Music, Continental Books and Medieval Manuscripts
Music, Continental Books and Medieval Manuscripts
Lot Closed
December 1, 03:44 PM GMT
Estimate
5,000 - 7,000 GBP
Lot Details
Description
HILDEGARD OF BINGEN AND ALBUCASIS
Two works containing medical treatises by Hildegard, Theodorus Priscianus, Abu Al-Qasim [Albucasis], Oribasius and others, comprising:
Physica s. Hildegardis. Elementorum, fluminum naturas et operationes. IIII. Libris posteritati tradens. Oribasii medici de simplicibus libri quinque. Theodori physici dieta. Esculapii liber unus, de morborum, infirmitatum... Strassburg: Johann Schott, 1533, woodcut illustrations
[Theodorus Priscianus] Rerum medicarum lib. quatuor... Albucasis... lib. tres I. de cauterio cum igne... II. De sectione & perforatione... III. De restauratione & curatione dislocationis membrorum. Strassburg: Johann Schott, (26 February) 1532, title within woodcut border, woodcut illustrations (some full-page)

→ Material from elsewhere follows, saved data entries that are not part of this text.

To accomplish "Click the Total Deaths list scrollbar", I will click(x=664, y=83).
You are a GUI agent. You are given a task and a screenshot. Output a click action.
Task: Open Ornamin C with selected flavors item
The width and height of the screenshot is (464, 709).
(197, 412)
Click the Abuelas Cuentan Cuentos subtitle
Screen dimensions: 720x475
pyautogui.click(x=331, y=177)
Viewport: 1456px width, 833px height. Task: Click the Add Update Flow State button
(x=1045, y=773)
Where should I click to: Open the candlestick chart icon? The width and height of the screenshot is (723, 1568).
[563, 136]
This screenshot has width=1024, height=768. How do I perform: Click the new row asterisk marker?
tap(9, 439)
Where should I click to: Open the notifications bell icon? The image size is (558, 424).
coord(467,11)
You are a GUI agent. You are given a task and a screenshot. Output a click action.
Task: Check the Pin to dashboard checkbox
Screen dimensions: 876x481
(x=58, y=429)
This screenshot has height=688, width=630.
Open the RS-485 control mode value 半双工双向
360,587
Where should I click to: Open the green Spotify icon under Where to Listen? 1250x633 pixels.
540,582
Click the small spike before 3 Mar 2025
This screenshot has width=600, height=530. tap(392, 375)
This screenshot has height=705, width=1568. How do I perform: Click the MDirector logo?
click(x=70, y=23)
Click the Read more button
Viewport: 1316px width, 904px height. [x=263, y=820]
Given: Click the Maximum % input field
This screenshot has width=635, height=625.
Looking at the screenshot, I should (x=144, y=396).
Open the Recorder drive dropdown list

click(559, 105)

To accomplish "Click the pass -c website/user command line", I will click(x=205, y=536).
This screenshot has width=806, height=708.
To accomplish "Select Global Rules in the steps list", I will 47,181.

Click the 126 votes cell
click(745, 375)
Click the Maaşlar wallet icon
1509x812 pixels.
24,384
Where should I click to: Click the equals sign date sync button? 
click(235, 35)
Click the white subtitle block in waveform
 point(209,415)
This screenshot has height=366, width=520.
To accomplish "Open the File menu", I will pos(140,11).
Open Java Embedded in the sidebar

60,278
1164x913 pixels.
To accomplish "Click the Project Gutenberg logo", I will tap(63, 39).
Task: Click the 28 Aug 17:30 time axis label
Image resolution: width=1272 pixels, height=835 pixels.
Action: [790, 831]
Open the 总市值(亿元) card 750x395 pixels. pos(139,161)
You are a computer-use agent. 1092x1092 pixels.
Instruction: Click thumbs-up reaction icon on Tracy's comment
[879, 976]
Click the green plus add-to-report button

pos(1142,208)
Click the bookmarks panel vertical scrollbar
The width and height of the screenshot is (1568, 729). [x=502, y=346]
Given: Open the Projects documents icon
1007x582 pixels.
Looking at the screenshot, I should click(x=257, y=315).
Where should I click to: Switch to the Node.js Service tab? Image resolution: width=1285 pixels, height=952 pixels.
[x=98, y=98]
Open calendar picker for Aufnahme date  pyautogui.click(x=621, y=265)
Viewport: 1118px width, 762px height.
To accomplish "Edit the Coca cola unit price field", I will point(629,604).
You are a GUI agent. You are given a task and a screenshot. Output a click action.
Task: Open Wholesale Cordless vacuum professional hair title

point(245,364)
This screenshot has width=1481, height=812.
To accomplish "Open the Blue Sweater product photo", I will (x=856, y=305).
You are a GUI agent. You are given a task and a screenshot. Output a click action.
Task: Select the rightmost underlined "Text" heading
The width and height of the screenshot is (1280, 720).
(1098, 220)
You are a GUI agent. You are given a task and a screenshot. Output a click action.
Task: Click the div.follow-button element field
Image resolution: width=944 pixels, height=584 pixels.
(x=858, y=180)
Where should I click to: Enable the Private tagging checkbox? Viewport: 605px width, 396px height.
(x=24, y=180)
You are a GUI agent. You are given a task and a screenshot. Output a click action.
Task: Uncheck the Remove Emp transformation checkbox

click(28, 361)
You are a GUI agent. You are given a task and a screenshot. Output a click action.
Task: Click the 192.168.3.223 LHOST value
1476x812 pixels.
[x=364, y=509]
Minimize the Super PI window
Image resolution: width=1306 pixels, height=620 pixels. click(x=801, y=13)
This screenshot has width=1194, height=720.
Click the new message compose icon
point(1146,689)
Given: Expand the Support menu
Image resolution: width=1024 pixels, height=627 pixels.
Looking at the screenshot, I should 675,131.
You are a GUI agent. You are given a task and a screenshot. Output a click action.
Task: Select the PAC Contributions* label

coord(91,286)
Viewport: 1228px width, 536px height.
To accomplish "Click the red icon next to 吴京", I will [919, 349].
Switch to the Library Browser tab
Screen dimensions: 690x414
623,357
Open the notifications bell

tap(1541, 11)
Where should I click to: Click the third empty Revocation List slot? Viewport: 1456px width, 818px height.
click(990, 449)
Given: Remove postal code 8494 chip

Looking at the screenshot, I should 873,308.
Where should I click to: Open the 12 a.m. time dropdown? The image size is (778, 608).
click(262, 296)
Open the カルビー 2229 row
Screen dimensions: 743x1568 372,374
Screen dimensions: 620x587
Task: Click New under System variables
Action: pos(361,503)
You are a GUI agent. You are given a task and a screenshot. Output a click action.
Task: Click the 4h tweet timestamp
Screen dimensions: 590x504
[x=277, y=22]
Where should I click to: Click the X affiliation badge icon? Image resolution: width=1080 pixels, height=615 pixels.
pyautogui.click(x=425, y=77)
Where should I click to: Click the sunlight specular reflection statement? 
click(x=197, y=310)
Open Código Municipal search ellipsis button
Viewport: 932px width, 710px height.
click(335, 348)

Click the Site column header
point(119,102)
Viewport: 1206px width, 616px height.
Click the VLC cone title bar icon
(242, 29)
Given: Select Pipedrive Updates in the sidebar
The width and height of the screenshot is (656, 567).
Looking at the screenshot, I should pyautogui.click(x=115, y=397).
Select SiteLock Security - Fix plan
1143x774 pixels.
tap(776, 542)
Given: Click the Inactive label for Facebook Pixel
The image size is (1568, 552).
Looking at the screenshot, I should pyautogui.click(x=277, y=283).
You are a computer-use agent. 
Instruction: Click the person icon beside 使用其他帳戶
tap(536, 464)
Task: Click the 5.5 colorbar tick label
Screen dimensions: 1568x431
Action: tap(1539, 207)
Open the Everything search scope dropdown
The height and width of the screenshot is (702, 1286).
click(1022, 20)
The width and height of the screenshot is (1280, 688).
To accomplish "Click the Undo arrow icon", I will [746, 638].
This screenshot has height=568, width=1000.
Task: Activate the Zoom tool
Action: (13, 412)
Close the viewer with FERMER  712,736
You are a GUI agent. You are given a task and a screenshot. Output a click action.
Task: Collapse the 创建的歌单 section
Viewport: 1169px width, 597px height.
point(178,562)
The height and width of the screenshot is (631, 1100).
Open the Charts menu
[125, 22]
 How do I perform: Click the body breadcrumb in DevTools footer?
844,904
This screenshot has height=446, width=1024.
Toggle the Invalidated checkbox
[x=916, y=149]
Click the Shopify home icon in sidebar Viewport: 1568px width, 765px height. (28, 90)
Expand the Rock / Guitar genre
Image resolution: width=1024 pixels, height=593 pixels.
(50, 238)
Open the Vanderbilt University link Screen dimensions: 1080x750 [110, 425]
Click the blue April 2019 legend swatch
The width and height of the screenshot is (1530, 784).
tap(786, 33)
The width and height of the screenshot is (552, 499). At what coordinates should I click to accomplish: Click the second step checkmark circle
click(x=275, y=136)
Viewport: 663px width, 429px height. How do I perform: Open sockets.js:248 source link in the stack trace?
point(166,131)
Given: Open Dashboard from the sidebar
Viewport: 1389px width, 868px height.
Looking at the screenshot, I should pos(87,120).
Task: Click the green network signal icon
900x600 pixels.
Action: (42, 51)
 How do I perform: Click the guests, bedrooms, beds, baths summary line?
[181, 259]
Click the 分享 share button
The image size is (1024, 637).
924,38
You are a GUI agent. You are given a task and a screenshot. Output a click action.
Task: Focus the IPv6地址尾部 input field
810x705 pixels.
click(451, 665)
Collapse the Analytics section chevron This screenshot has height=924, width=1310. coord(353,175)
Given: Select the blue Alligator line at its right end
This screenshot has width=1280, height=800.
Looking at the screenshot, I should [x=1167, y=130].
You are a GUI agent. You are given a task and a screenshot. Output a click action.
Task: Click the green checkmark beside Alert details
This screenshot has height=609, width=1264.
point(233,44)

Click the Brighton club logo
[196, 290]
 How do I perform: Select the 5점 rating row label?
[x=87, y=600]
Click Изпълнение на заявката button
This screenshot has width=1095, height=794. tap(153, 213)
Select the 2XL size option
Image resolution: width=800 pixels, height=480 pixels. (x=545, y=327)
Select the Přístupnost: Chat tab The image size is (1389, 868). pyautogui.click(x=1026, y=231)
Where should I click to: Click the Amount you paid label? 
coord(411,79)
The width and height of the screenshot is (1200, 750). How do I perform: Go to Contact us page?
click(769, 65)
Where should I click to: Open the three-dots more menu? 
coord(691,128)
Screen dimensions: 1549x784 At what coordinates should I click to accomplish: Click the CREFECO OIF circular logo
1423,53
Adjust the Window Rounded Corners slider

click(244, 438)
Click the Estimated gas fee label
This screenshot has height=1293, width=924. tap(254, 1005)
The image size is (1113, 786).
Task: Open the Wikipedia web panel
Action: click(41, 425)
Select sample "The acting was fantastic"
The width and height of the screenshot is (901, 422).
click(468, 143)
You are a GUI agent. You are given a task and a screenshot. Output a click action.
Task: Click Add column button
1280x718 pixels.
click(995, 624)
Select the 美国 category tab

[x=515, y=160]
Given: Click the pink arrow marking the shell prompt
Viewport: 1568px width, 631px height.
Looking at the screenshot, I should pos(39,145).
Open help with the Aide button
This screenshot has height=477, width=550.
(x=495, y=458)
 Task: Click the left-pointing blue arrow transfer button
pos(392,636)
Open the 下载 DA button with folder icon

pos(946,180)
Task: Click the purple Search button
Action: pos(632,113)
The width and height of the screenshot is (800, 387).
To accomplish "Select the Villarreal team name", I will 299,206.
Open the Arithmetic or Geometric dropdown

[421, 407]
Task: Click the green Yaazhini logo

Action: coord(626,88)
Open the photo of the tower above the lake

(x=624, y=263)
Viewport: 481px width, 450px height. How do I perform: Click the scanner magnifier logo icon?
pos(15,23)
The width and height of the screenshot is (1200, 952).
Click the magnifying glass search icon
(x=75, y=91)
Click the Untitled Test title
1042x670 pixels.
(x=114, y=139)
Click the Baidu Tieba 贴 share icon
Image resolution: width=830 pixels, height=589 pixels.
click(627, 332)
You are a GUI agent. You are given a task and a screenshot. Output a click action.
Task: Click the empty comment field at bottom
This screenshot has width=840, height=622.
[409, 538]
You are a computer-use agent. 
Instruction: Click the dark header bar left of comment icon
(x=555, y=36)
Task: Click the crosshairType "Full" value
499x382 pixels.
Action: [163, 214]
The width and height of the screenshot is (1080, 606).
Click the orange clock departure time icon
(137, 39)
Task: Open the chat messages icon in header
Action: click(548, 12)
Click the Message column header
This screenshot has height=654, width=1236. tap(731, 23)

2 works in one volume, folio (312 x 204mm.), contemporary blind-stamped calf over wooden boards, two clasps, front flyleaf with watermark of an F in a crowned shield [Briquet 8160, dated 1520s, Metz], first quire and front flyleaf detached, lacking spine covering and both straps, upper cover stained, calf rubbed
A compilation of early medical treatises, including the first printing of Hildegard of Bingen's treatise on natural history and medical treatments (written in the mid twelfth century). Alongside this the printer, Schott, included other medical works with various misattributions, including Apuleius on plants (attributed to Oribasius), extracts from Dioscorides, and sections from a fifth-century work by Caelius Aurelianus (attributed to Aesculapius).
The second part of this volume contains the first printing of the medical writings of Theodorus Priscianus (though attributed on the title-page to Octavius Horatianus), a fourth-century physician in Constantinople, together with three sections on surgery from Abu Al-Qasim's encyclopaedic and influential Method of Medicine, written in the late tenth century, relating to cauterisation, phlebotomy and orthopaedics, with numerous illustrations of surgical devices, amputations and other medical procedures. The Latin text of Al-Qasim on surgery (translated by Gerardus Cremonensis in Toledo) was first printed in 1497 and then 1500, and the present edition follows the illustrations from the 1500 edition; some of the blocks were previously used by Schott in his edition of Gersdorff, Feldtbüch der Wundtartzney (1517).